Forty years of occupation

A spate of articles has appeared, reflecting on the forty (40) years that have passed since the Six-Day War in June (5-10), 196z, during which Israel occupied the rest of the former British Mandate of Palestine (East Jerusalem plus the West Bank, which had been occupied by Jordan since the 1948 Mid-East war; and the Gaza Strip, which was occupied by Egypt in 1948.). In addition, Israel occupied the Syrian Golan Heights.

Here are excerpts from one such article, which we will pick up at a point some 20 years after the occupation:

“Early in 1988, on a visit to the West Bank, I arrived at the military government building in Nablus. All these building in the Territories, just like our police stations inside Israel, are remnants of the British Mandate government, a trace of a shared Jewish-Arab history under foreign rule. I stood facing the large building. To my left was a large tent belonging to the General Security Service and a long line of detainees, mostly stone throwers caught in never-ending chases, were qeueing across the front, waiting to be interrogated. An annoying thin rain dripped from the gray sky. It was cold as February in Nablus can be cold. I stood there, watching. A soldier – one of those who live in rooms adjacent to the military administration offices – crossed the courtyard with a gray IDF-issued towel on his shoulder. Walking to the shower, he encountered a detainee standing by the tent, nonchalantly kicked him, and went on to shower. Another soldier crossed the courtyard, walked by the column of waiting detainees, gave one of them a blow and continued on.

I returned to the newsroom. I wrote a story describing what I saw and warning of what would come. The occupation corrupts. The boundaries between right and wrong blur. The accessibility to authorized violence – even endorsed violence – will eventually create a condemnable and dangerous habit of sanctioned brutality. The freedom to invade the life and the body of the other, to humiliate and oppress, will turn into second nature for a society that will corrupt itself and lose respect for the foreigner.

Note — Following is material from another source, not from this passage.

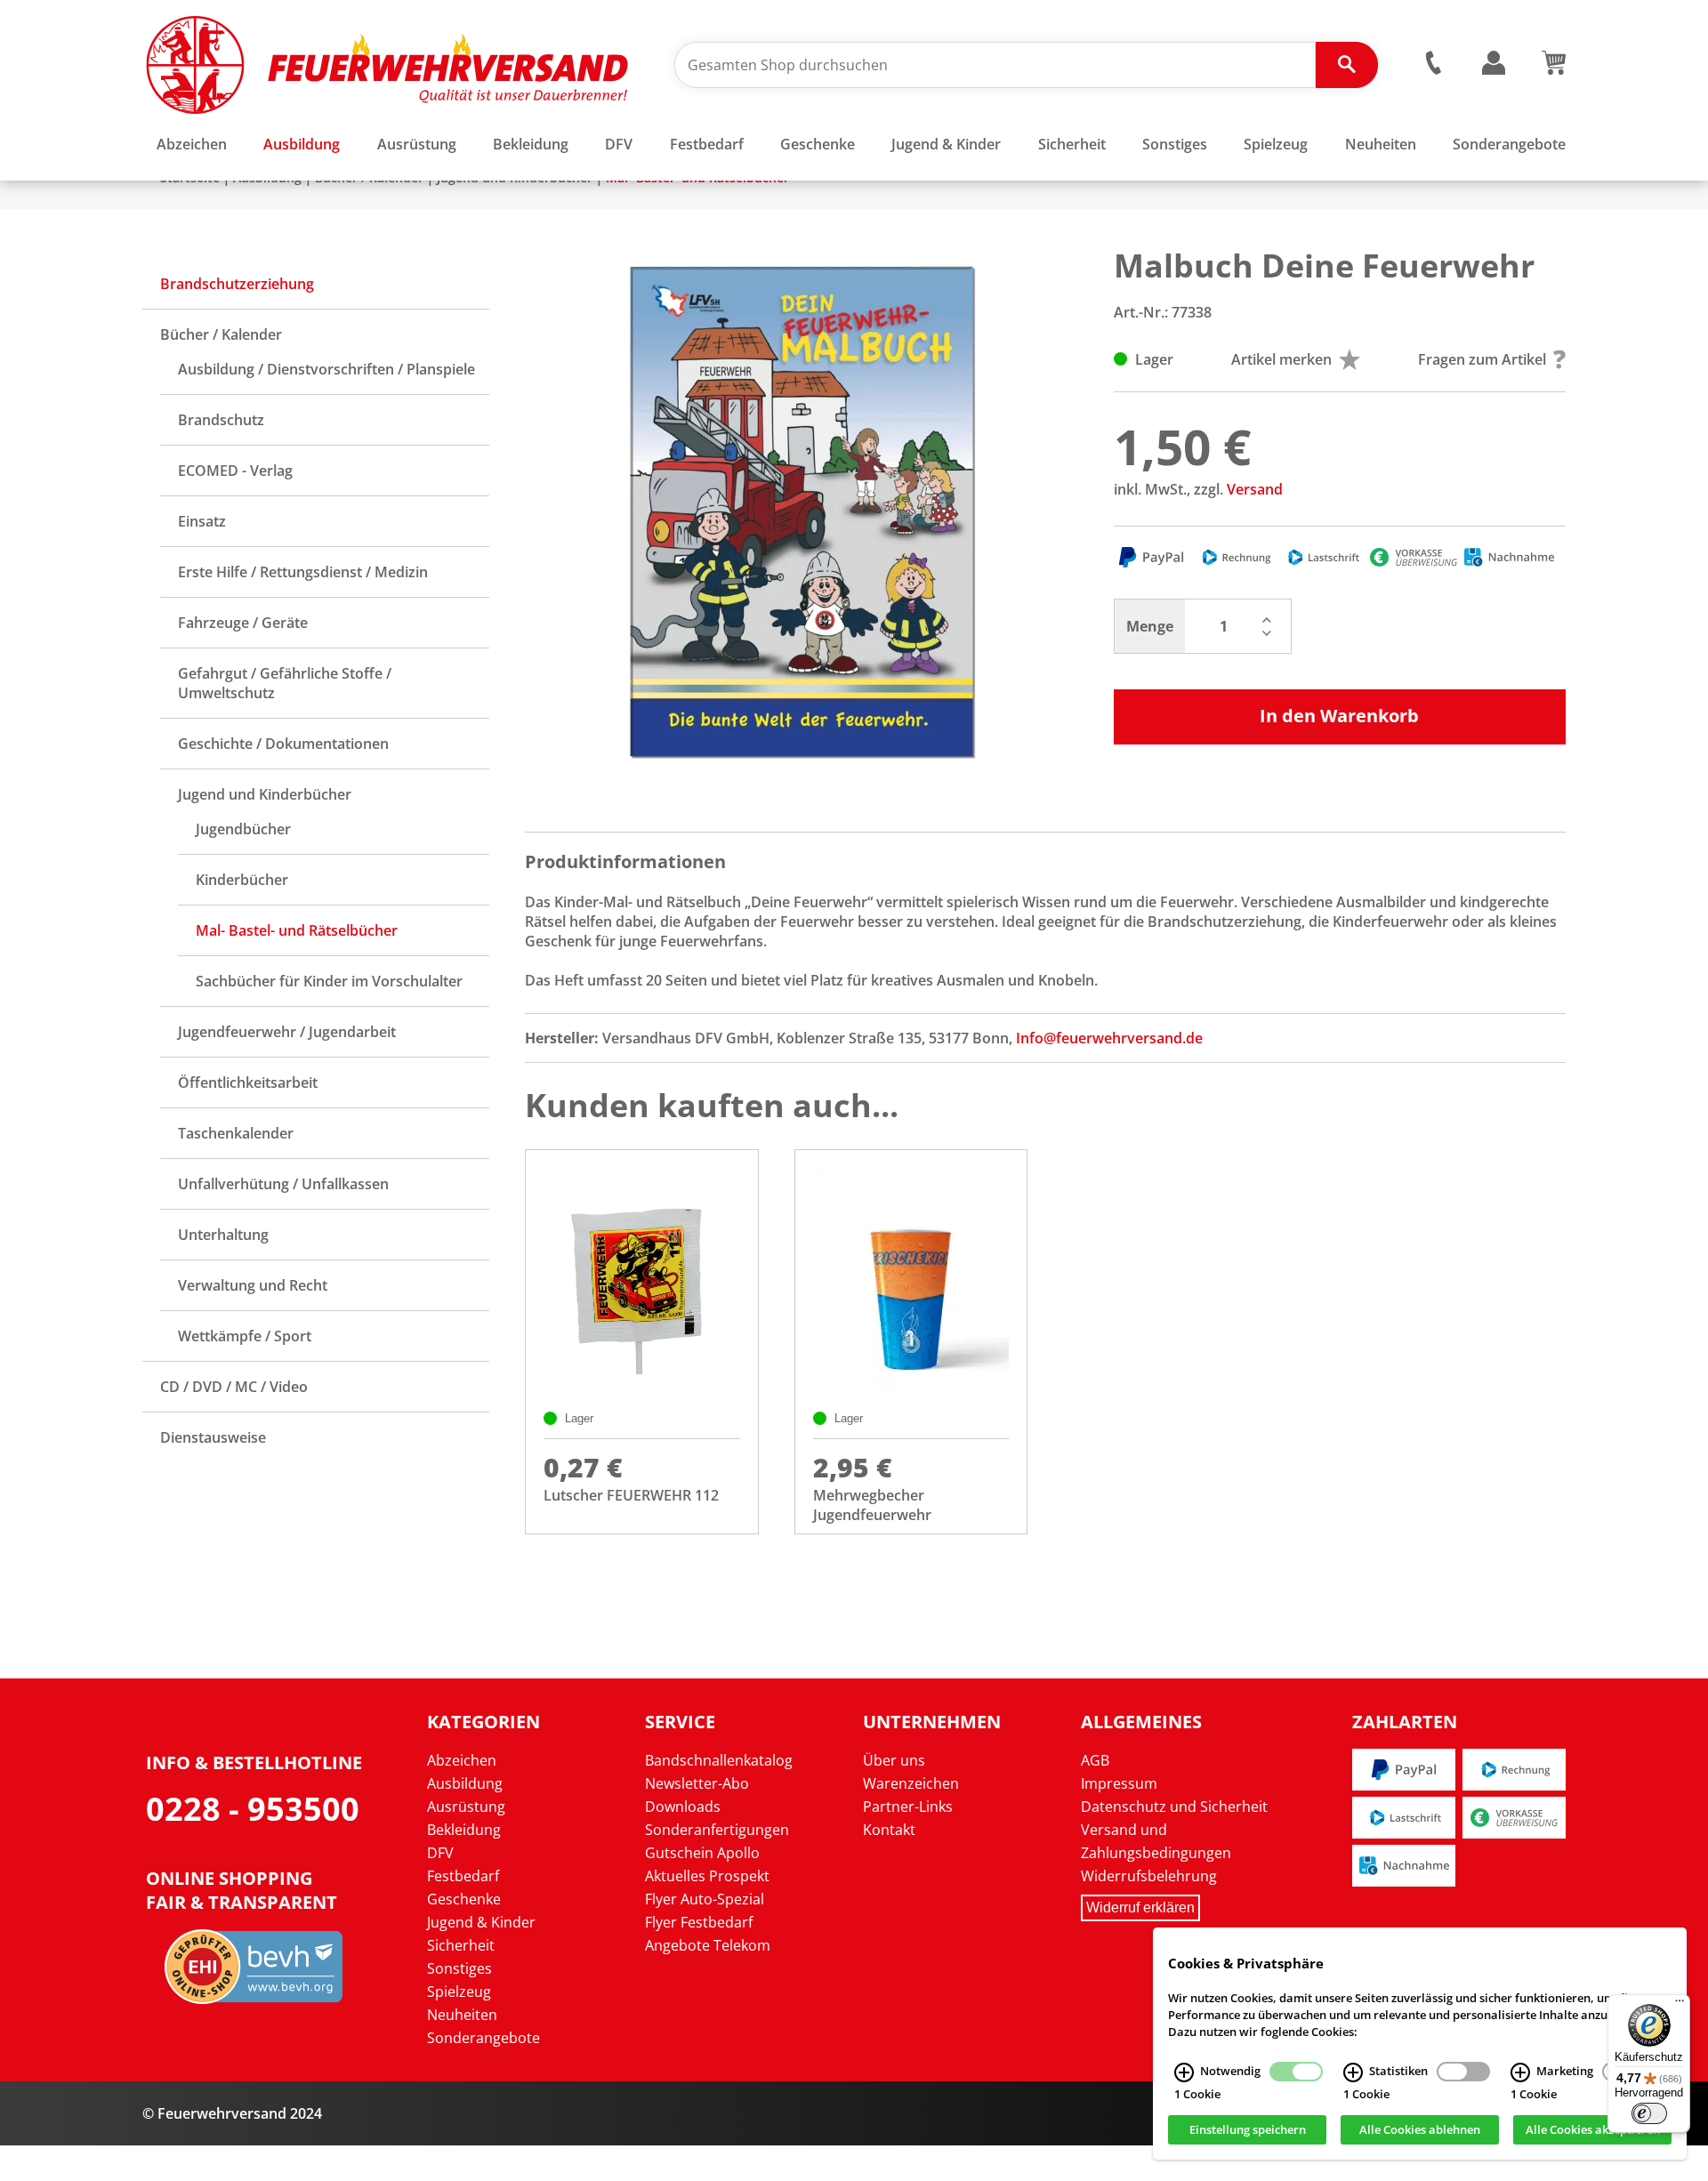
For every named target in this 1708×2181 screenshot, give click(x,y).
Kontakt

Forty years after obtaining cheap labor and raising a race of masters that employs day-laborers at the settlements, occupying the army and costing in money and blood; Forty years after we turned from a small, threatened country into an empire of aggressiveness, we are still – today more than ever – a country with no borders, a country that knows no boundaries”.

TALLIE LIPKIN-SHAHAK is the former war correspondent for the daily Davar, where she covered the first war in Lebanon and the first Intifada. She is a radio personality and a regular contributor to Ma’ariv, writing on social issues, the arts, and politics.